How to Create a YouTube Page and Upload Videos
Using YouTube can be a powerful tool for self-promotion, whether you are a dramatic actor looking to get their face out there or a comedian with a large repertoire of impressions. Although Vimeo ( offers higher quality hosting and a more artist-friendly atmosphere, YouTube's massive audience and broad appeal and ease of use is your best bet for getting your name, a standup routine, or your reel out there.

Setting up an account on YouTube is very simple. If you have a Google account, you can sign into YouTube using that, linking your profile on YouTube to your Gmail and Google Plus account. If you don't have a Google account, or don't want your videos linked to your account, you can simply create a new account through YouTube, which will in turn become a new Google account. Since you'll be using your YouTube channel for promotion, make sure your handle (account name) is memorable and stands out, but most importantly, represents you. If a profile with your name exists, try tweaking it slightly, with something such as JohnSmithPresents or StarringJohnSmith. Pick a background that fits your personality – you can choose a color or upload a file from your desktop – and use your headshot or a fun promotional photo as your picture. You can also create a custom channel URL to drive traffic, though beware, once you create this, you can’t change it.

The simplest way to upload a video to YouTube is to use their built in "Upload From Webcam" function, which records your video from your computer's webcam. From there, you can upload your video with a few clicks. Obviously, recording a video with a webcam will not result in the highest quality product, but for a simple vlog, or a series of impressions, and if you're recording in a well-lit room, without fluorescent lights, the quality should be fine.

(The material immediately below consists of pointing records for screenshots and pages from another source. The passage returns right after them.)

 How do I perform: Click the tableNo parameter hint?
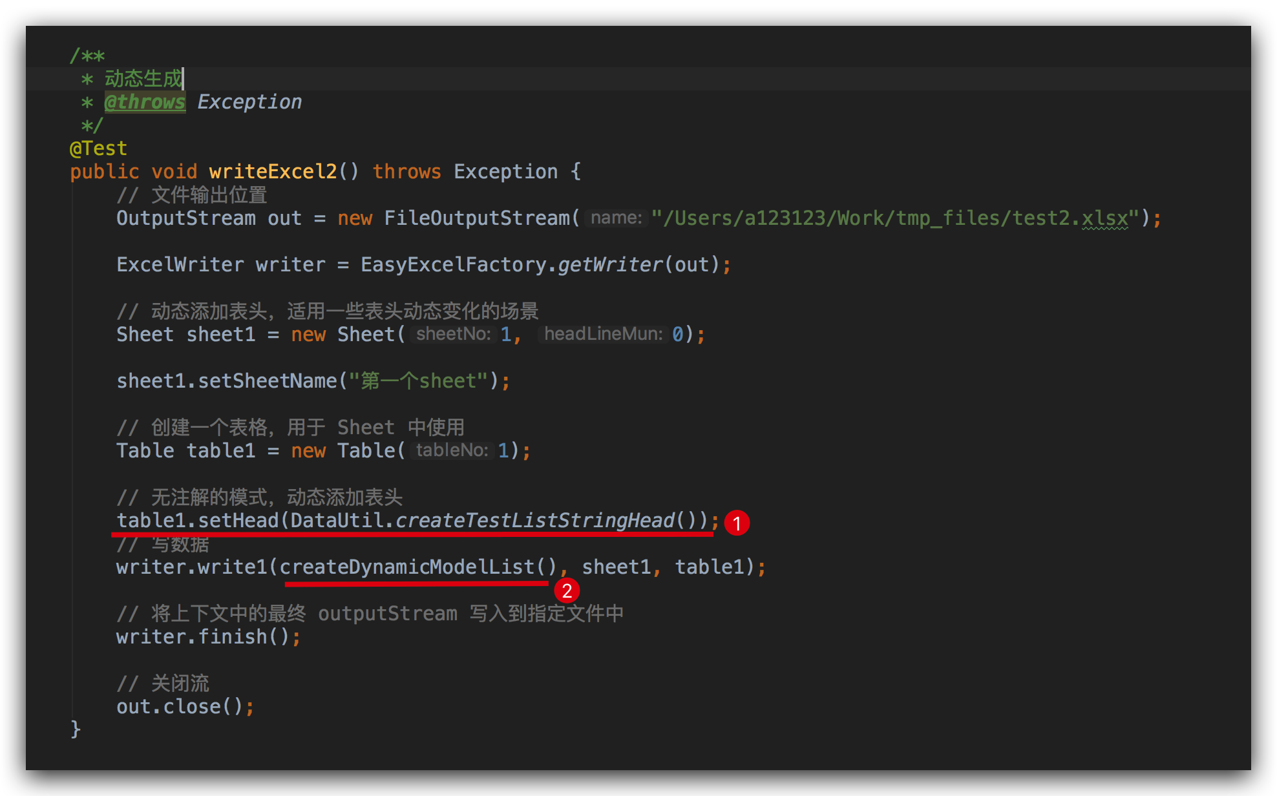tap(451, 450)
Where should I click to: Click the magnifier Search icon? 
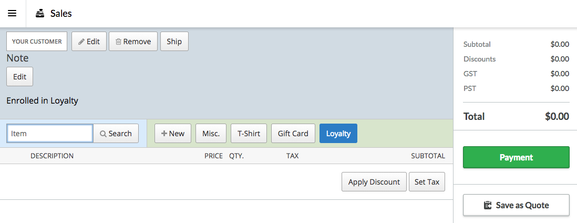(103, 134)
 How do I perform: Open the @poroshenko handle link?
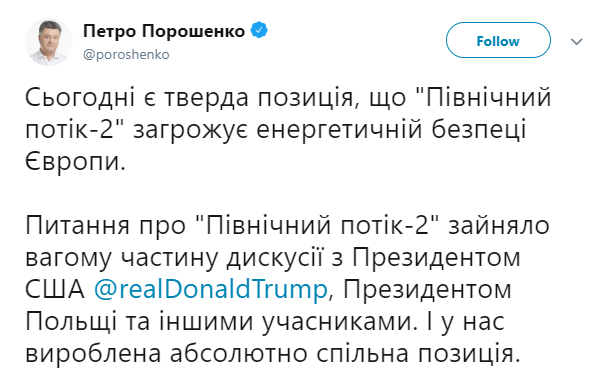click(x=126, y=54)
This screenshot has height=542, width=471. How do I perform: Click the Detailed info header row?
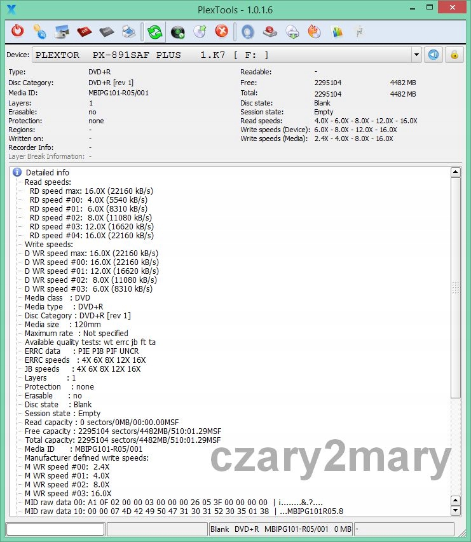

If you're uploading a video from your computer, you'll need to make sure the video has been exported in a filetype that YouTube accepts. The most common of these file types are .MPEG4, .MOV, .AVI, .WMV and .FLV. (These file extensions should appear at the end of the file name.) YouTube will not accept project files, the files you access to edit the video, in iMovie, Windows Movie Maker or Final Cut, for example. These programs all have the ability to export project files into smaller files that can be viewed online. VLC Media Player ( is also a great, free file converter and a powerful media player to boot.